(Collected data)
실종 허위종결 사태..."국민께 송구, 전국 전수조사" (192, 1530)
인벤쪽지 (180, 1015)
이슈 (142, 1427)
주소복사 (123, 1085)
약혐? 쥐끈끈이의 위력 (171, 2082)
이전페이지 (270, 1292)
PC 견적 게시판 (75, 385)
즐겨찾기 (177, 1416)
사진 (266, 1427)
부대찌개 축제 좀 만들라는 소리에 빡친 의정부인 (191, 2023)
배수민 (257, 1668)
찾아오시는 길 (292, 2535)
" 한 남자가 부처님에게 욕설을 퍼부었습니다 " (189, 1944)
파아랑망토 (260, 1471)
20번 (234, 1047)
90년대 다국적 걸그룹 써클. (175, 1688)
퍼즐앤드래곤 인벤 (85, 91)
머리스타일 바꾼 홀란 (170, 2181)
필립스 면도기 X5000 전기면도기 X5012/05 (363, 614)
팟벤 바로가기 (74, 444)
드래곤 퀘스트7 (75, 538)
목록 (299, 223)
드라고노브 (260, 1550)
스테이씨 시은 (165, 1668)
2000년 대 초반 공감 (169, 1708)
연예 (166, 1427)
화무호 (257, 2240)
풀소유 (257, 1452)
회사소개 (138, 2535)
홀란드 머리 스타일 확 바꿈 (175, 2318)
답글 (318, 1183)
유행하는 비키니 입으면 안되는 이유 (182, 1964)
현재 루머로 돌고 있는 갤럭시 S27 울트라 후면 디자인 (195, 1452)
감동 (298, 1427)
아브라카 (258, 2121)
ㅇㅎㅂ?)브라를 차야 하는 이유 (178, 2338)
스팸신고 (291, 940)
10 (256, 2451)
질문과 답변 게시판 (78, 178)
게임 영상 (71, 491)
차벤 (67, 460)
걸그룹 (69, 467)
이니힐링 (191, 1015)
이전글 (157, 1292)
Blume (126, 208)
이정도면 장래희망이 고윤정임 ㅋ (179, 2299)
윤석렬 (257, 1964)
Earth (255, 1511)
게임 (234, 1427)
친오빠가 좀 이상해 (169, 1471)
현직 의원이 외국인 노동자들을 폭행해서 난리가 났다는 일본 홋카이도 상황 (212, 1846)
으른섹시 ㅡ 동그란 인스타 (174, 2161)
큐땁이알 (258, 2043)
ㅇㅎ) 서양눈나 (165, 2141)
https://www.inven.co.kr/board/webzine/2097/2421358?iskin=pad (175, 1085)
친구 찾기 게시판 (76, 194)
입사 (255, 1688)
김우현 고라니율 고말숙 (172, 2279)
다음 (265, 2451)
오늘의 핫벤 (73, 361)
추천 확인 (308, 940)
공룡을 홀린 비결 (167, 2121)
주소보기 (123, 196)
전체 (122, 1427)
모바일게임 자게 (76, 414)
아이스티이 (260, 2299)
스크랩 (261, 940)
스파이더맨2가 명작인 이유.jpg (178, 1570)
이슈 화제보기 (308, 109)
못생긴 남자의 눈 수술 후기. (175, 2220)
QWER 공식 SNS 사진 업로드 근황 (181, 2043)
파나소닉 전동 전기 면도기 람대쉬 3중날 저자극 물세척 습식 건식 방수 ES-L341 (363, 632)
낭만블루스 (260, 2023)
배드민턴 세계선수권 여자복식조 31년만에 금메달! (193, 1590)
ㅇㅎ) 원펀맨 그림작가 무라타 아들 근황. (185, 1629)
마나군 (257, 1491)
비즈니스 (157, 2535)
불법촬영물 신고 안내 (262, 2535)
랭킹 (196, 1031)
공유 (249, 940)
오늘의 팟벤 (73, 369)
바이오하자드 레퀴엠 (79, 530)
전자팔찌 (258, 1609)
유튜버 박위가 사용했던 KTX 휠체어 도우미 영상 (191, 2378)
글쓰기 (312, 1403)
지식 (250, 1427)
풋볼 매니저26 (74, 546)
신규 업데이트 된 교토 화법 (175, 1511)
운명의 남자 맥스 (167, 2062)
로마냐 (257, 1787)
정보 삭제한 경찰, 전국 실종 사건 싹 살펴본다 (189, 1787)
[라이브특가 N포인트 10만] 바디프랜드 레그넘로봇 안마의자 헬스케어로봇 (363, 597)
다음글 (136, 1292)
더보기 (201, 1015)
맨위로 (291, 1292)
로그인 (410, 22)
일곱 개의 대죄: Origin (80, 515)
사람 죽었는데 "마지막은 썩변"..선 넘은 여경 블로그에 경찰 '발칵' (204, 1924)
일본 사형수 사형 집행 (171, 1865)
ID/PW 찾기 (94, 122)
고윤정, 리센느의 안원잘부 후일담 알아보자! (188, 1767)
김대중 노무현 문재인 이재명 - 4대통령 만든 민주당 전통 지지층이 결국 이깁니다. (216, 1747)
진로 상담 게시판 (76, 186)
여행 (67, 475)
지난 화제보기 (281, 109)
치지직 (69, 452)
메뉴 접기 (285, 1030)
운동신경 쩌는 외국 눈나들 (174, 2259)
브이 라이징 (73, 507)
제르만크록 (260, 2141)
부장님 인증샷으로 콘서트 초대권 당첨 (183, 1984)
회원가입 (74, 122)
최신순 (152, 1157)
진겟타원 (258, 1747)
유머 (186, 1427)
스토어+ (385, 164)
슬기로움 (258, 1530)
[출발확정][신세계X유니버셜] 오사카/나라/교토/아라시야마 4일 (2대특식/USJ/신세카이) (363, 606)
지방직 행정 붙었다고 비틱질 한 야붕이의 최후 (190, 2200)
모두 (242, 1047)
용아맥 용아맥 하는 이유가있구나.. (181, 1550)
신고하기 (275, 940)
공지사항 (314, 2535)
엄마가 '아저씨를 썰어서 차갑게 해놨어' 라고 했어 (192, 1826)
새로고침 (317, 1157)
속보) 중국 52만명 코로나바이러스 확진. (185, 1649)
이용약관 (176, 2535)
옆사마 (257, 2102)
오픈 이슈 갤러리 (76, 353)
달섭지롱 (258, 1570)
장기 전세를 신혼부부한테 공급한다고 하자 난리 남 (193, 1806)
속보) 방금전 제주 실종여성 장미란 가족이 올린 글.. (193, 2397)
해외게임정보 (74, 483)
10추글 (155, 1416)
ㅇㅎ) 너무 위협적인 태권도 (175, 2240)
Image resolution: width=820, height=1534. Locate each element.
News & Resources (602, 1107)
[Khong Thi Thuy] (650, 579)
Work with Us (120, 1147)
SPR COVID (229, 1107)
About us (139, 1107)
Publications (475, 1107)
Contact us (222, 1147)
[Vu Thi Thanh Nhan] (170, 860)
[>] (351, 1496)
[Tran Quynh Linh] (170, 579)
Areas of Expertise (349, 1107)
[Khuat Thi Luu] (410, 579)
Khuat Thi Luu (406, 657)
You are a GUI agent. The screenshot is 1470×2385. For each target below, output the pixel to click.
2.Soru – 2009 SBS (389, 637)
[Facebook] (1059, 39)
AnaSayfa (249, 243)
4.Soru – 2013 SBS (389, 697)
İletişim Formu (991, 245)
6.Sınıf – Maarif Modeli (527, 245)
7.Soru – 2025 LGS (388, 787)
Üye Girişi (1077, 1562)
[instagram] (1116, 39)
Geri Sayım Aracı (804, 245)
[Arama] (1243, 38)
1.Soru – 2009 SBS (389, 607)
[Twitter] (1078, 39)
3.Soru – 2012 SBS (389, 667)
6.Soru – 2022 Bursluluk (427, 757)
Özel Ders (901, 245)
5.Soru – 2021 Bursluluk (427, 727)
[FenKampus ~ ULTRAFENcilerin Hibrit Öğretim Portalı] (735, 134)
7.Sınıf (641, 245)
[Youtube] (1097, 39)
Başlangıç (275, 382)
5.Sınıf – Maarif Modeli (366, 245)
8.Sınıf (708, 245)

▶ _Exercise aim_: Above are some lines. Repeat exactly, and only, those from the line that has "7.Soru – 2025 LGS (388, 787)" through the line that has "[Youtube] (1097, 39)".

▶ _Answer for the task_:
7.Soru – 2025 LGS (388, 787)
Üye Girişi (1077, 1562)
[instagram] (1116, 39)
Geri Sayım Aracı (804, 245)
[Arama] (1243, 38)
1.Soru – 2009 SBS (389, 607)
[Twitter] (1078, 39)
3.Soru – 2012 SBS (389, 667)
6.Soru – 2022 Bursluluk (427, 757)
Özel Ders (901, 245)
5.Soru – 2021 Bursluluk (427, 727)
[FenKampus ~ ULTRAFENcilerin Hibrit Öğretim Portalı] (735, 134)
7.Sınıf (641, 245)
[Youtube] (1097, 39)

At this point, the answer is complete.